有分布式数据处理管道框架,还是组织框架的好方法?

I am designing an application that requires of a distributed set of processing workers that need to asynchronously consume and produce data in a specific flow. For example:

  • Component A fetches pages.
  • Component B analyzes pages from A.
  • Component C stores analyzed bits and pieces from B.

There are obviously more than just three components involved.

Further requirements:

  • Each component needs to be a separate process (or set of processes).
  • Producers don't know anything about their consumers. In other words, component A just produces data, not knowing which components consume that data.

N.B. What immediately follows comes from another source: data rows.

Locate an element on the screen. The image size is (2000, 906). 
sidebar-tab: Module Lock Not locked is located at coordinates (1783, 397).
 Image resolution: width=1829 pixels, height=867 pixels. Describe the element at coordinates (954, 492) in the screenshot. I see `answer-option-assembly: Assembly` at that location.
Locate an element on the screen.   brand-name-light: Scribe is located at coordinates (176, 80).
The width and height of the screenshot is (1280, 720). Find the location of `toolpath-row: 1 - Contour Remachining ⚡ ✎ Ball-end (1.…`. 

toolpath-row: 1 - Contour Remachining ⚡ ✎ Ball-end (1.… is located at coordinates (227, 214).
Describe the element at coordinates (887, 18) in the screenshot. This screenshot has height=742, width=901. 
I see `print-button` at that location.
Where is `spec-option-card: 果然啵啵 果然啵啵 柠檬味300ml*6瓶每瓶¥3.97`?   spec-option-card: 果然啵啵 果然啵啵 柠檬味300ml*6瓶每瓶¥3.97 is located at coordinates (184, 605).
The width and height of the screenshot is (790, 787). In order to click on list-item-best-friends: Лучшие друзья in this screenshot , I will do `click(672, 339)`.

This is a kind of data flow solved by topology-oriented systems like Storm. While Storm looks good, I'm skeptical; it's a Java system and it's based on Thrift, neither of which I am a fan of.

I am currently leaning towards a pub/sub-style approach which uses AMQP as the data transport, with HTTP as the protocol for data sharing/storage. This means the AMQP queue model becomes a public API — in other words, a consumer needs to know which AMQP host and queue that the producer uses — which I'm not particularly happy about, but it might be worth the compromise.

Another issue with the AMQP approach is that each component will have to have very similar logic for:

  • Connecting to the queue
  • Handling connection errors
  • Serializing/deserializing data into a common format
  • Running the actual workers (goroutines or forking subprocesses)
  • Dynamic scaling of workers
  • Fault tolerance
  • Node registration
  • Processing metrics
  • Queue throttling
  • Queue prioritization (some workers are less important than others)

…and many other little details that each component will need.

Even if a consumer is logically very simple (think MapReduce jobs, something like splitting text into tokens), there is a lot of boilerplate. Certainly I can do all this myself — I am very familiar with AMQP and queues and everything else — and wrap all this up in a common package shared by all the components, but then I am already on my way to inventing a framework.

Does a good framework exist for this kind of stuff?

Note that I am asking specifically about Go. I want to avoid Hadoop and the whole Java stack.

Edit: Added some points for clarity.

I guess you are looking for a message queue, like beanstalkd, RabbitMQ, or ØMQ (pronounced zero-MQ). The essence of all of these tools is that they provide push/receive methods for FIFO (or non-FIFO) queues and some even have pub/sub.

So, one component puts data in a queue and another one reads. This approach is very flexible in adding or removing components and in scaling each of them up or down.

Most of these tools already have libraries for Go (ØMQ is very popular among Gophers) and other languages, so your overhead code is very little. Just import a library and start receiving and pushing messages.

And to decrease this overhead and avoid dependency on a particular API, you can write a thin package of yours which uses one of these message queue systems to provide very simple push/receive calls and use this package in all of your tools.

I understand that you want to avoid Hadoop+Java, but instead of spending time developing your own framework, you may want to have a look at Cascading. It provides a layer of abstraction over underlying MapReduce jobs.

Best summarized on Wikipedia, It [Cascading] follows a ‘source-pipe-sink’ paradigm, where data is captured from sources, follows reusable ‘pipes’ that perform data analysis processes, where the results are stored in output files or ‘sinks’. Pipes are created independent from the data they will process. Once tied to data sources and sinks, it is called a ‘flow’. These flows can be grouped into a ‘cascade’, and the process scheduler will ensure a given flow does not execute until all its dependencies are satisfied. Pipes and flows can be reused and reordered to support different business needs.

You may also want to have a look at some of their examples, Log Parser, Log Analysis, TF-IDF (especially this flow diagram).

Because Go has CSP channels, I suggest that Go provides a special opportunity to implement a framework for parallelism that is simple, concise, and yet completely general. It should be possible to do rather better than most existing frameworks with rather less code. Java and the JVM can have nothing like this.

It requires just the implementation of channels using configurable TCP transports. This would consist of

  • a writing channel-end API, including some general specification of the intended server for the reading end
  • a reading channel-end API, including listening port configuration and support for select
  • marshalling/unmarshalling glue to transfer data - probably encoding/gob

A success acceptance test of such a framework should be that a program using channels should be divisible across multiple processors and yet retain the same functional behaviour (even if the performance is different).

There are quite a few existing transport-layer networking projects in Go. Notable is ZeroMQ (0MQ) (gozmq, zmq2, zmq3).